Neste caso, os ajustes de mentalidades teológicas e políticas se revelam em certa proteção ao que seria a liberdade individual frente à hierarquização característica da tradição católica. Em outros termos, a própria dúvida em relação à legitimidade da autoridade papal pode ter ajudado os convertidos ao protestantismo no desenvolvimento de uma mentalidade política que questiona certa centralização do poder. Algo mais difícil para os católicos. Ao contrário, sociedades majoritariamente católicas teriam maior dificuldade em construir uma mentalidade política que lançasse luzes suficientemente fortes para ofuscar certa hierarquização do poder político em mãos do Estado. Tais diferenças estariam na pouca aderência aos valores liberais em sociedades mais propícias a legitimar governos mais centralizadores e, inversamente, na resistência, em sociedades majoritariamente protestantes, em legitimar ataques aos direitos individuais.
Certo é que tais transferências de elementos da mentalidade religiosa ao pensamento político e os ajustes entre eles não foram feitos de forma linear, muito menos previsível. Lembremos das sociedades historicamente comprometidas com a preservação dos direitos individuais que, em certos momentos e contextos específicos, avançaram para uma interpretação de sua própria história a partir da valorização de elementos , práticas e símbolos religiosos. Ou, que resgataram elementos desta combinação entre teologia e política que invertiam a perspectiva de valorização do indivíduo como detentor de direitos políticos e civis. Contudo, na longa história, que deixa movimentos de permanência mais inteligíveis, os diferentes ajustes entre teologia e política podem revelar o quanto estamos apegados a uma mentalidade religiosa sobre a política, mesmo que pensemos o contrário.

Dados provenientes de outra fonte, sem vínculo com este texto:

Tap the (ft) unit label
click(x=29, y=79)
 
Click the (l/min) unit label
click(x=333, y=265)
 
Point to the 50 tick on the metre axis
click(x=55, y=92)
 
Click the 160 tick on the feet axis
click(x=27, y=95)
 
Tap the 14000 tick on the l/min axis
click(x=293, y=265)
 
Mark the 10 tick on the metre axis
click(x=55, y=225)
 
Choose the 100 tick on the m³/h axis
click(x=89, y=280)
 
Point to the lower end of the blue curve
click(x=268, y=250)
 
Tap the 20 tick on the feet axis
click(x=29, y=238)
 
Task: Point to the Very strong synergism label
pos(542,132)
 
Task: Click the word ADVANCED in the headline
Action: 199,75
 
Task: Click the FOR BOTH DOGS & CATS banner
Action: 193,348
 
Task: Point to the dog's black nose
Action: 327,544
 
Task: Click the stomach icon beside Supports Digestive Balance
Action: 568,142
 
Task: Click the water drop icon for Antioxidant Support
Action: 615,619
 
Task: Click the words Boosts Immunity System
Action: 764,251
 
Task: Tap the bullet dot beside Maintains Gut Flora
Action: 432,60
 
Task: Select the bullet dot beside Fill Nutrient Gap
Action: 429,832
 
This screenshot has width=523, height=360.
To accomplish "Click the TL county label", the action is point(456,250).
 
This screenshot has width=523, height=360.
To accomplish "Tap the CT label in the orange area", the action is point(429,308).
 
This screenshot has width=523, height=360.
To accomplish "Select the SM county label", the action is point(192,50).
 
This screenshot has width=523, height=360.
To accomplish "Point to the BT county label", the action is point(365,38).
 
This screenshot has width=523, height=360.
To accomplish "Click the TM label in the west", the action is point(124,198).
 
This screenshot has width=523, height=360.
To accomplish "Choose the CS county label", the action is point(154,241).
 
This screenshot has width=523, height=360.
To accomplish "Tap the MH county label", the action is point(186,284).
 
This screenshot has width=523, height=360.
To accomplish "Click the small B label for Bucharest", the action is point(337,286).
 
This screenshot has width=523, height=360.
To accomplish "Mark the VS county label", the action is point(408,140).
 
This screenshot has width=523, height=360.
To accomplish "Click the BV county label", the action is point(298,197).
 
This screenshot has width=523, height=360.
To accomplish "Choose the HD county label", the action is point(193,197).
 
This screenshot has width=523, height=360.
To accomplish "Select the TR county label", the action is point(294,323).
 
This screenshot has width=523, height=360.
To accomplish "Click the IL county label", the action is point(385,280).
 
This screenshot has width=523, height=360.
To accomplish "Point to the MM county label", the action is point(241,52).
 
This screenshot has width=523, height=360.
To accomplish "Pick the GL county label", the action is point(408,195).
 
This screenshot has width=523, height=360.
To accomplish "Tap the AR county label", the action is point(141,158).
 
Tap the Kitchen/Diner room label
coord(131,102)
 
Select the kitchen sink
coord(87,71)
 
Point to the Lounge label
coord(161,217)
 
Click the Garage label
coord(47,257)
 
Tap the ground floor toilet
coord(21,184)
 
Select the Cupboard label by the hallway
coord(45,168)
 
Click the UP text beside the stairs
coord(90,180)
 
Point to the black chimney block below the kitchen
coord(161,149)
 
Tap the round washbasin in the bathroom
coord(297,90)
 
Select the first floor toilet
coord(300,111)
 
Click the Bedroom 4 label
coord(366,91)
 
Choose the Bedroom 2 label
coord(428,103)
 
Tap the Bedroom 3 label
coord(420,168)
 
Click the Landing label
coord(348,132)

A dica é evidente. A identificação dos elementos religiosos em nossas ideias políticas pode ser um passo fundamental para reconhecermos os nossos limites ao poder político ou, ao contrário, nossa disposição em segui-lo. A leitura de Mark Lilla pode nos mostrar que o modo como aprendemos a lidar com o poder de Deus pode ser similar ao modo que aprendemos a lidar com o poder do Rei. Por isso, sua leitura é urgente.